Son empathie, son horreur de la souffrance que l’homme inflige à l'animal, l’élaboration de scénarios par des animaux voulant échapper au sort fatal programmé par leur propriétaire, tout cela a convaincu Jérôme Thomas de porter la question de l’animal au cirque. Mais pas avec l’idéalisation que projette souvent le théâtre. « J’ai bloqué sur ces animaux parce qu’il y a une définition trop parfaite de l’animal » explique-t-il. Alors qu’il avait longtemps étudié la question afin de développer sa propre pensée, le chemin pour parvenir à l’exprimer par le corps d’interprètes allait lui demander encore beaucoup de recherches. « J’étais très troublé. Je me demandais quels acteurs j’allais chorégraphier, me fallait-il une girafe, un tigre, un insecte ? » C’est grâce à Lise, contorsionniste, qu’il eut la révélation. « Elle m’a montré qu’elle pouvait passer du koala à l’insecte ». Il n’était plus question de calquer un animal sur un personnage, tous les animaux traverseraient les interprètes. Il émane de cette esthétique une poésie, un rêve sans frontières. Les jeux de lumière, de pelages, de sons, de compositions sculpturales, jettent un trouble infini, interrogent le chemin qui mène de l'homme à l'animal.

Le spectacle se suffit à lui seul, le metteur en scène a voulu y ajouter les mots de l’autrice Aline Reviriaud  que la voix d’un narrateur déverse tout au long de la pièce.

 

Chair et os, direction artistique et chorégraphie : Jérôme Thomas.

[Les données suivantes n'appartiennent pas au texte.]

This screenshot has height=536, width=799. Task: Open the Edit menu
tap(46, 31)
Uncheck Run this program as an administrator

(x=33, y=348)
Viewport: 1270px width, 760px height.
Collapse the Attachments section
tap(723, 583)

Avec : Magdalena Hidalgo Witker, Nicolas Moreno, Tamila de Naeyer, Juana Ortega Kippes, Nicolas Parraguez Castro, Lise Pauton, et le comédien Michel le Gouis, narrateur.

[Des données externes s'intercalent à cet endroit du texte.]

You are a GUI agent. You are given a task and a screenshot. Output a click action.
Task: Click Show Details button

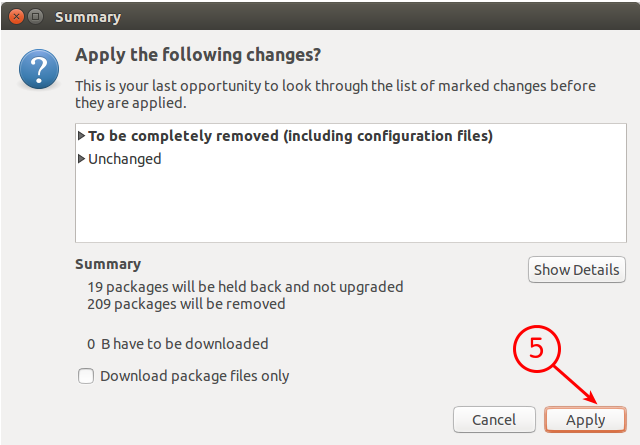(577, 269)
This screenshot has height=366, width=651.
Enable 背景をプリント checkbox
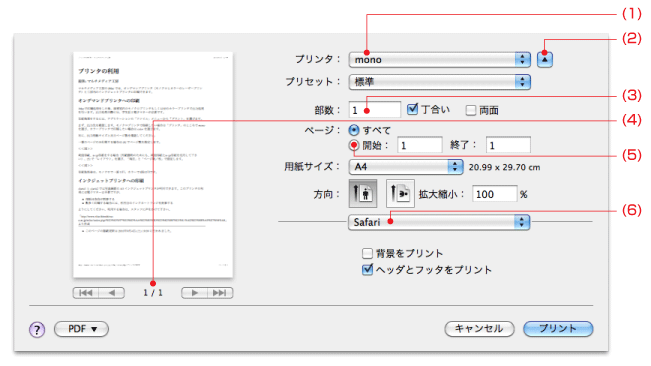click(367, 254)
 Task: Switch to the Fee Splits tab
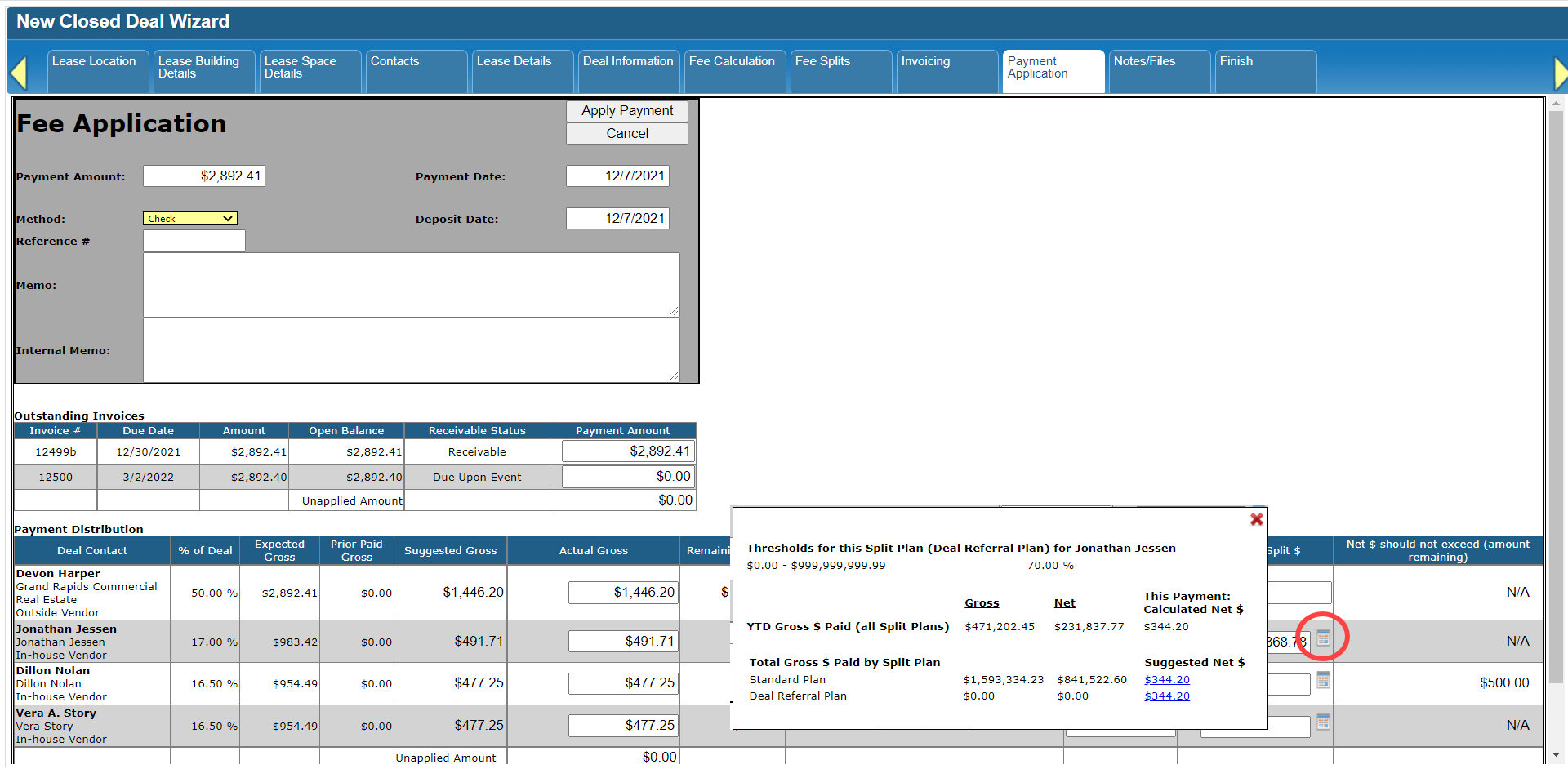pos(840,70)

Du 5 au 7 mai – Cirque Lili Centre Hospitalier de La Chartreuse à Dijon. Le 12 mai – Théâtre du Dole Scènes du Jura /Scène nationale. Les 19 et 20 mai – L’Espace des Arts / Scène Nationale de Chalon sur Saône. Le 1er juillet – La Maison/ Scène conventionnée Art en Territoire à Nevers. Les 4 et 5 juillet – ​Festival Cirko sul filo, Grugliasco-Turin, Italie.

 

Cirque à l’Hôpital. Au cœur du Parc du Centre Hospitalier La Chartreuse, Le Cirque Lili, chapiteau de la compagnie Jérôme Thomas, accueille des ateliers de pratiques artistiques dans le cadre d'un projet Cirque à l’Hôpital en partenariat avec le Centre Hospitalier. Porté par ARMO/Cie JérômeThomas, avec le soutien de la DRAC ARS, ce projet «Culture et Santé » permet à plusieurs groupes de patients (accompagnés de leurs soignants) de découvrir l'univers du cirque et d'être confrontés au processus de création artistique, tout en confortant la présence forte de la culture au sein de l'hôpital.
Au delà, le Cirque Lili est un lieu d'Art et Essai, accueillant des spectacles, des créations de la Compagnie Jérôme Thomas et des propositions artistiques d'autres structures culturelles dijonnaises.